In the United States, Ben Bernanke, the boss of the US central bank, is clearly dissatisfied with the sluggish economy, and disappointingly high unemployment levels. Although he's so far resisted introducing a new round of quantitative easing – buying huge amounts of US government bonds and mortgage-backed securities using newly printed money – he now appears close to relenting.

As a result, investors are hoping that the US central bank will unveil a third round of quantitative easing – dubbed QE3 – as early as next week, and are already pushing share markets higher in anticipation.

Investors are eagerly awaiting QE3 because when the US central bank buys huge quantities of bonds, it injects a massive amount of liquidity into markets. This pushes US and global stock markets higher. This is clearly good news for the wealthy, who tend to own large share portfolios. When the US central bank undertook QE1 and QE2, Bernanke was hoping that this wealth effect would generate an economic recovery, with high-end consumers starting to spend and the companies that sell to them hiring workers and increasing their capital spending.

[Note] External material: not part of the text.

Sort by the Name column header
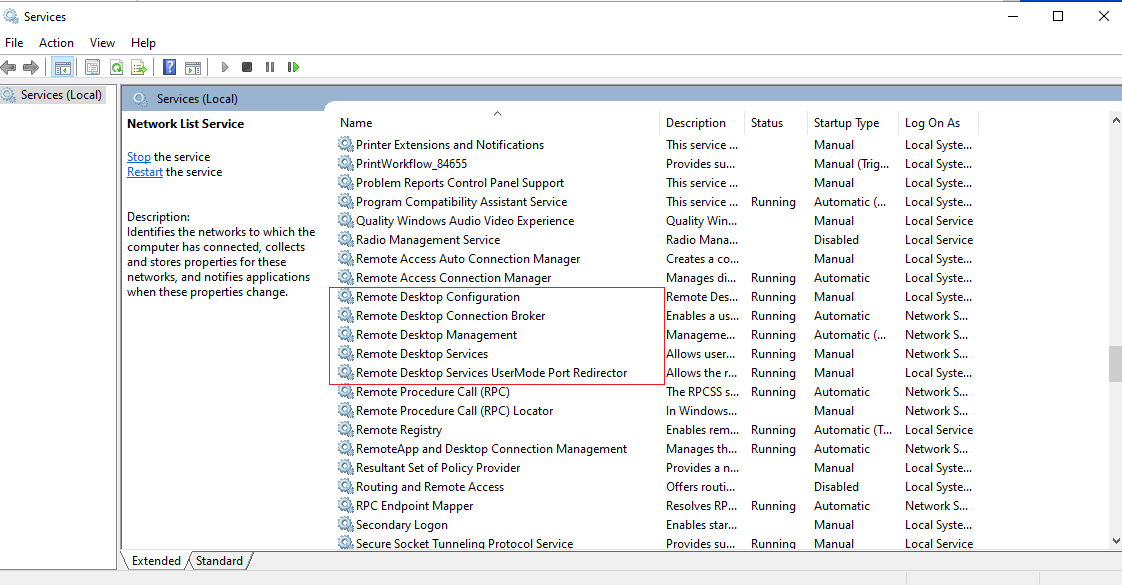1122x585 pixels. (497, 123)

But QE1 and QE2 clearly failed to ignite a sustainable recovery and Bernanke recognises that QE3 will be equally futile. He knows that QE3 simply won't work at a time when consumers, worried about their job prospects, are cutting back on spending, and businesses, worried about future sales, are wary of investing or hiring new workers. Even worse, he knows that QE3 will spill over into commodity markets, driving up the oil price, and that higher oil prices will squeeze the profit margins of small and medium-sized US companies and force consumers, who have to spend more to heat their houses and drive their cars, to cut their spending on non-essential items.

Still, investors know that the only success Bernanke can claim in the post-crash environment is that he's been able to generate financing asset inflation – higher prices for shares and bonds. And they realise that he'll be deeply reluctant to forfeit his only achievement, flimsy though it is. As a result, they're already driving up the prices of financial assets in the expectation of another round of QE3.

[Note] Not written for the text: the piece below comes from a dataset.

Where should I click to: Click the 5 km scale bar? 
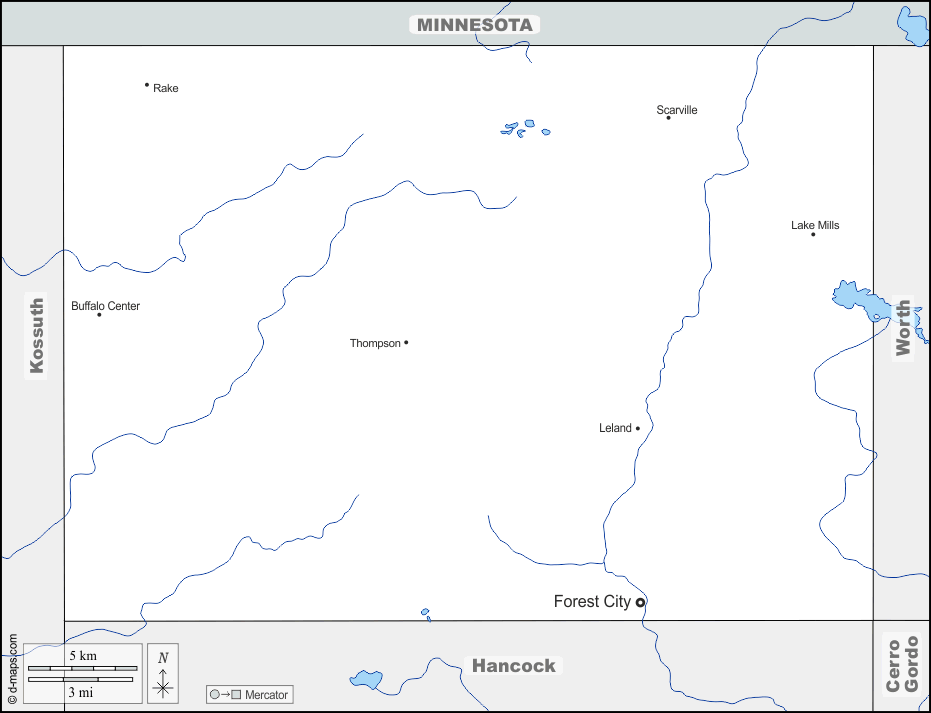point(83,667)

But the big problem for Bernanke is that QE3 is already being priced into share and bond markets. This creates the risk that the actual announcement could fail to further boost equity markets, or to push US bond yields even lower. The US central bank could suffer a damaging loss of credibility if investors conclude that it is impotent, not only in terms of its ability to stimulate the economy, but also in terms of its ability to push equity and bond markets higher.

Over in Europe, the boss of the European Central Bank, Mario Draghi, faces a similar dilemma. He's under intense pressure to intervene to stop the crisis now engulfing Spain and Italy, which has sent their borrowing costs soaring.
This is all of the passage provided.